But while the challenge of finding the right provider is great, so is the potential performance improvement and ease of administration that an OCIO can bring to pension plan clients, Klotter noted in a recent webinar hosted by Strategic Investment Group. Klotter and other experts predict substantial growth in OCIO mandates, and during the webinar, touched on a variety of key opportunities and challenges in the budding industry, especially among corporate defined benefit (DB) plans and not-for-profit endowments and foundations (see “OCIO Channel Gaining Steam”).
For those conducting a first-time OCIO search, Klotter suggested the first step will be to define which model of service to pursue. There are generally considered to be three segments to the OCIO market, he explained, representing “centralized,” “hybrid,” and “decentralized” mandates.

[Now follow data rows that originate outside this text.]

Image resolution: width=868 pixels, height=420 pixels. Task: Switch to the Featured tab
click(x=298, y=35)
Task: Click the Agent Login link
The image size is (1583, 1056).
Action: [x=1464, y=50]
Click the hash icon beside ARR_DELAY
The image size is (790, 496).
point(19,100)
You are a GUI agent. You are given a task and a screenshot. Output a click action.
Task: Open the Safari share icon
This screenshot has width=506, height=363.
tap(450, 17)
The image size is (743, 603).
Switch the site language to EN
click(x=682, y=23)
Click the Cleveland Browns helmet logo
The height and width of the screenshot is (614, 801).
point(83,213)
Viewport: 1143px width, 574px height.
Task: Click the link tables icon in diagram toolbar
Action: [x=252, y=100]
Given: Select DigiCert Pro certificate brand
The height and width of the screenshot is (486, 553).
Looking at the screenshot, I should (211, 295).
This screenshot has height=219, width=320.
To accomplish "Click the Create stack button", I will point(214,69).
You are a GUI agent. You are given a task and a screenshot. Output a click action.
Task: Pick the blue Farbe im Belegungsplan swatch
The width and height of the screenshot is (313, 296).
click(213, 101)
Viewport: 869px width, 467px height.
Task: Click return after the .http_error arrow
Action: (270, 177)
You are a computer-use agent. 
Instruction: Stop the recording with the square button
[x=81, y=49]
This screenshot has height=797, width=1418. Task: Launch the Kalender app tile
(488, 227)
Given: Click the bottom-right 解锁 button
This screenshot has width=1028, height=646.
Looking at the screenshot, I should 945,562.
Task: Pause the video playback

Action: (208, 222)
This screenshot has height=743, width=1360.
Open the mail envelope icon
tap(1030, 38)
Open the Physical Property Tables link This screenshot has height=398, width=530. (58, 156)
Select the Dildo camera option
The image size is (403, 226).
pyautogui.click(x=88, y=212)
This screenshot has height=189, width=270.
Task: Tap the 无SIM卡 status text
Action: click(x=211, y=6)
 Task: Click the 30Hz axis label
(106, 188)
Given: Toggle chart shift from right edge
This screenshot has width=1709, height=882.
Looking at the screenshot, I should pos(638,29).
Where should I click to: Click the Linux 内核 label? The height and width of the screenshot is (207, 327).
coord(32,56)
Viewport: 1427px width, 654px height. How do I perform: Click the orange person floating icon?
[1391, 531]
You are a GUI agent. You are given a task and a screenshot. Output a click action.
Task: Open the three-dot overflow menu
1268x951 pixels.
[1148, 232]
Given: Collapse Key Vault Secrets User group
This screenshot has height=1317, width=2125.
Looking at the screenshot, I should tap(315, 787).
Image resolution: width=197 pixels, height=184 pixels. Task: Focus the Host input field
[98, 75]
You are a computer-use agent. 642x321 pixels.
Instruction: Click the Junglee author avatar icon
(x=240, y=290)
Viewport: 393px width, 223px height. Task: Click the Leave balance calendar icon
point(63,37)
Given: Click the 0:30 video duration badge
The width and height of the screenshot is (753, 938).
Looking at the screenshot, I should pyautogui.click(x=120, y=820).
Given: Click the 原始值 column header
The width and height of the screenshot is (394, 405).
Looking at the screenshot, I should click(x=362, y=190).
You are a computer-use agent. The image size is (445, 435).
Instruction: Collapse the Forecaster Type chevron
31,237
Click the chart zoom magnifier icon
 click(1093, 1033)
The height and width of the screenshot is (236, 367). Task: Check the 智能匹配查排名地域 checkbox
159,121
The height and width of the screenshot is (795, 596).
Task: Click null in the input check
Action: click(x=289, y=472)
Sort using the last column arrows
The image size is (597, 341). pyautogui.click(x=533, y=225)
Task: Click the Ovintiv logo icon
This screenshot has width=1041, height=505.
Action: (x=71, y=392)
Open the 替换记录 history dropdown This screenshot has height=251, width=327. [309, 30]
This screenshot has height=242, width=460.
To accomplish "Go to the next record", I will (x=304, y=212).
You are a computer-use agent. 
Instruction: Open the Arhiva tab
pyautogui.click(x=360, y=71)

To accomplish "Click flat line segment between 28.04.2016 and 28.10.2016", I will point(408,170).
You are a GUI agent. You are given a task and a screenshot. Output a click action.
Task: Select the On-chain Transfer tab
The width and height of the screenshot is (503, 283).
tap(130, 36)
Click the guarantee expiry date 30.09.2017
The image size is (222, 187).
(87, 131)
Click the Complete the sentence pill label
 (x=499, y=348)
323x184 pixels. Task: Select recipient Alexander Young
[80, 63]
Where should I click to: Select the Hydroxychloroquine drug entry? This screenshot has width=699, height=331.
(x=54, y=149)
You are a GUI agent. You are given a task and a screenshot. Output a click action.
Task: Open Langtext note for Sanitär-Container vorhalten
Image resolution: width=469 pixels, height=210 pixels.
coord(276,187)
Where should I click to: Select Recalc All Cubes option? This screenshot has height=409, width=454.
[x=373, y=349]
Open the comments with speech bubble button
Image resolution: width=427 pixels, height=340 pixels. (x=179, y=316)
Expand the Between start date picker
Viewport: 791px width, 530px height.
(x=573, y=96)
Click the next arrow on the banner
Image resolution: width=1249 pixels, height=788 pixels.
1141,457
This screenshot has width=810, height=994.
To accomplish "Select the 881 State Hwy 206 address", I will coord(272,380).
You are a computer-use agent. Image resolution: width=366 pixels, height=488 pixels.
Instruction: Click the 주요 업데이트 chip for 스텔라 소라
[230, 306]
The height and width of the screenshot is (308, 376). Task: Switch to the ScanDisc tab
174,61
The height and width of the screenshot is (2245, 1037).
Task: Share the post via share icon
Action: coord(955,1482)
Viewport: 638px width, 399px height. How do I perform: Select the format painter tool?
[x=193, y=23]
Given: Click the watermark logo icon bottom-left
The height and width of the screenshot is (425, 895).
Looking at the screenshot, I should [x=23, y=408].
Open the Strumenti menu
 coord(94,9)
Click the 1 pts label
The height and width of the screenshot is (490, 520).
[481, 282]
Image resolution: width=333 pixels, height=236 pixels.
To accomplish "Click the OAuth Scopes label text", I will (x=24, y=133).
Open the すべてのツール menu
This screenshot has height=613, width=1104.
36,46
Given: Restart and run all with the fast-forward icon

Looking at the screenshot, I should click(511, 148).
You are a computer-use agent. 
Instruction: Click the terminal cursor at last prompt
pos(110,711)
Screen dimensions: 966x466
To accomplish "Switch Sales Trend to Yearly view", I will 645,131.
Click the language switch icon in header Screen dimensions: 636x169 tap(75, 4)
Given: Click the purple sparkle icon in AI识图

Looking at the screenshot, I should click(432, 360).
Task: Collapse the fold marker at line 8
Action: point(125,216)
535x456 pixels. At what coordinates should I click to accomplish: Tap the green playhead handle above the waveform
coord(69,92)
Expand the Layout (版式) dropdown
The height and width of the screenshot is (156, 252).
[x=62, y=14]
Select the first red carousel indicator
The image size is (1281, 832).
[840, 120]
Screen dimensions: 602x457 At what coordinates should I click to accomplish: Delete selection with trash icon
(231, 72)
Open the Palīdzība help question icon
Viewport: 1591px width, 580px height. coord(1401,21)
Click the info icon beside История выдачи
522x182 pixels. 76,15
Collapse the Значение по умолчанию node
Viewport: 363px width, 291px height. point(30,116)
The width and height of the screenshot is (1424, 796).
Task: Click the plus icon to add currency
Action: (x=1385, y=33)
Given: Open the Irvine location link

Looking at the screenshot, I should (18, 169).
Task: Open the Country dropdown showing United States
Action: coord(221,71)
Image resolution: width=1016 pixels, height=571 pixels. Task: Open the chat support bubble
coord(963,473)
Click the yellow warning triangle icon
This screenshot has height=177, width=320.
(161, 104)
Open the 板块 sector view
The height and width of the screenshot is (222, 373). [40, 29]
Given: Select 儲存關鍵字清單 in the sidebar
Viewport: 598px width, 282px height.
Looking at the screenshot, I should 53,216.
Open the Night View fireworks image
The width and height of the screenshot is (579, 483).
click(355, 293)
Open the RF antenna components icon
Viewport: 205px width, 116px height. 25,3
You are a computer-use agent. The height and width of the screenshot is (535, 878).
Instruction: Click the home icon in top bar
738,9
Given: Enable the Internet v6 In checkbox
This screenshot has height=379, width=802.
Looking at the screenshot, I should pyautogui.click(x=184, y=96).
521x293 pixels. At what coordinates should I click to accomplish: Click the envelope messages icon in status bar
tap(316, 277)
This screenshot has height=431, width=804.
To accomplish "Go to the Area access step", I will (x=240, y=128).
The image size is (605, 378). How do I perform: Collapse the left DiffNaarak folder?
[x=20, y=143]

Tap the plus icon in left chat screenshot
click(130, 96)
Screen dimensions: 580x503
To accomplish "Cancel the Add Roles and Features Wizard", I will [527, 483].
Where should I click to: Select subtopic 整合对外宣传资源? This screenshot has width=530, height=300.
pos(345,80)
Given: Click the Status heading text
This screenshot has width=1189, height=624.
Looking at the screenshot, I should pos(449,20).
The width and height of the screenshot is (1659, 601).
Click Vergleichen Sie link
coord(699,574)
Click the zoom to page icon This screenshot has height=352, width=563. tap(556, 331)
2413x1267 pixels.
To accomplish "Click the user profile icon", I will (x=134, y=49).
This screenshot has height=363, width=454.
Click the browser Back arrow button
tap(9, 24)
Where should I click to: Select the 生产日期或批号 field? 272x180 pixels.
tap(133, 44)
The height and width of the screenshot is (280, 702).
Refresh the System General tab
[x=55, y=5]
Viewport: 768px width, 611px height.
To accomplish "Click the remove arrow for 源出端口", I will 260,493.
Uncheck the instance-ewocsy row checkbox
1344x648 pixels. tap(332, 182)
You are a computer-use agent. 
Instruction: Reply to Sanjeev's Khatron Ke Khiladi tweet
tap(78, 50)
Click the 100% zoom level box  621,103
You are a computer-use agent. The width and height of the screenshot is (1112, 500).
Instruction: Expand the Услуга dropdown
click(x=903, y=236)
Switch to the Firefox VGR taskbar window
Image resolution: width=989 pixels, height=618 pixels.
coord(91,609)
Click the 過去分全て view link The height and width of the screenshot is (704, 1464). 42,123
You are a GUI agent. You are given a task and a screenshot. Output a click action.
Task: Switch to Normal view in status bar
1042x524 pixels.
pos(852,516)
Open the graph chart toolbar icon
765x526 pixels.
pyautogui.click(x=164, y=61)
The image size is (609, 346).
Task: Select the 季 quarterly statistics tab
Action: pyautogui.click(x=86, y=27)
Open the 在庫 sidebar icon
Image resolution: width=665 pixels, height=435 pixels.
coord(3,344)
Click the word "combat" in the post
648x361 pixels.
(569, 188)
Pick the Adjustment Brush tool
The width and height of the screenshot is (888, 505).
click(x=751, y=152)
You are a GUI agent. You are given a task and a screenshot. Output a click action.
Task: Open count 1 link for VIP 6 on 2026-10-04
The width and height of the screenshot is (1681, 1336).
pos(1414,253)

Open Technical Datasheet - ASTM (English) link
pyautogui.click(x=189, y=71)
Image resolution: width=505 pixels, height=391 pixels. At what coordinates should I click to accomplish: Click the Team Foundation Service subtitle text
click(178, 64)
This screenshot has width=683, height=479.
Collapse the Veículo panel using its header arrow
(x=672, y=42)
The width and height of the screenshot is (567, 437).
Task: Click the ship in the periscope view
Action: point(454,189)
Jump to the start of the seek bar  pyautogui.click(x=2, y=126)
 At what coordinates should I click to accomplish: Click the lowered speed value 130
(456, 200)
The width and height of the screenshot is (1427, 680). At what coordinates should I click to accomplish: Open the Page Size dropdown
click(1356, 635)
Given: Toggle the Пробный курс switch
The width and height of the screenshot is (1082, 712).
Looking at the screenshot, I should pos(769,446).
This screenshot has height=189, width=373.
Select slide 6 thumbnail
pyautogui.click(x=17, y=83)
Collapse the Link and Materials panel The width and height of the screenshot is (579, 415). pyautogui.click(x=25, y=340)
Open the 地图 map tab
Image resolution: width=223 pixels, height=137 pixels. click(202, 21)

The centralized model involves an OCIO team that runs an investment pool into which a pension plan can transfer some or all of its assets, Klotter said. The investment pool will be managed according to a set of parameters defined in advance by the OCIO provider to meet the needs of a specific set of clients—so in this sense there is less customization via the centralized OCIO approach than one might expect, Klotter noted.
“Under the centralized model, really the OCIO is running a master fund into which the client chooses to move some or all of its funds,” he explained. “In a sense this is the simplest arrangement for OCIO services, but there is less opportunity for customized mandates.”
When considering centralized OCIOs, Klotter urged pension plan fiduciaries to closely review the performance of the funds into which their assets will actually be commingled. Oftentimes centralized OCIO providers will use data from closed funds to market strong performance, he noted, but that data will not necessarily tell a corporate pension plan client how the OCIO is doing on the funds into which its assets will actually be added.
“To get around this, you can ask for things like returns by asset class, and related to that, how are the asset classes actually defined?” Klotter explained. “Also critically important is how legacy assets will be treated in a transfer to the OCIO’s master fund of funds. Only very rarely does a client come to an OCIO provider with a big bucket of cash. More often assets will need to be transferred, so that’s an important consideration as well.”
The decentralized model, on the other hand, represents what most pension plan sponsors probably picture when they think about OCIOs, Klotter noted. Often more complex and more expensive, decentralized OCIO offerings are specifically tailored to each client.
“Under the decentralized model, each policy for each client is being fully developed and customized,” Klotter said. “While the objectives for the OCIO relationship can be customized, potentially leading to better outcomes, this type of mandate is the hardest to report on and assess.”
The main challenge in assessing decentralized OCIO service providers is that they strive to serve each customer differently. Each pension plan has a different list of assets and liabilities on the balance sheet, Klotter explained, so each will seek different services and outcomes from an OCIO. This makes it exceedingly challenging to assess how past performance data for one client will translate to another plan’s current, individual needs.
“It’s key for the plan committee to study how providers do with different types of client objectives,” he said. “And of course you'll have to define what components of the provider’s services are you going to access. Does the OCIO provider truly provide additional value in the areas you are seeking?”
The hybrid model, in turn, stands at some point between centralized and decentralized OCIO arrangement, Klotter continued. Hybrid mandates will require examination similar to both centralized and decentralized offerings.
Regardless of the service approach a pension plan committee is considering, Klotter warned of several red flags that should be watched for during the OCIO provider search. First and foremost is unwillingness or inability to share real performance data.
“In any manager search one should be careful when looking at simulated and hypothetical data, but this is especially important in the OCIO world,” Klotter said. “Actual returns are almost always better to look at, even if they are not lined up exactly with your plan’s own unique objectives.”
Another important takeaway, Klotter said, is “read the footnotes.”
“Oftentimes I’m asked, ‘What is the most common mistake you see in the OCIO search?’” Klotter explained. “My answer is always that people too often skip reading the footnotes and the fine print. If you look at some of the reporting you get out of an OCIO provider, there’s a wealth of information in the footnotes, and it can be really surprising what’s in there.”
One distinct danger in the OCIO industry is its immaturity, Klotter said. “The OCIO industry is still young,” he explained, “so you never know how movement of staff and resources will impact your relationship with a given OCIO provider. Is it possible that the movement of people could impact the return series you are getting? You should know this.”
In concluding the webinar, Klotter warned retirement plan committees that it’s better to understand three or four OCIO firms well rather than understand only a little about 10 providers. Best practices are still being defined for the OCIO-pension plan relationship, he added, so it's important to be aware of what other clients are seeking and receiving from OCIOs.
“It’s absolutely critical that you conduct a deep search for an OCIO,” he noted. “This means a deep dive on the investment performance for a select group of providers you have researched. Don’t be shy about asking for data. If they aren’t willing to give data—that’s a clear indicator in itself. Maybe they’ll ask you to sign a nondisclosure agreement, and that’s fine, but you should be able to get the access you need.”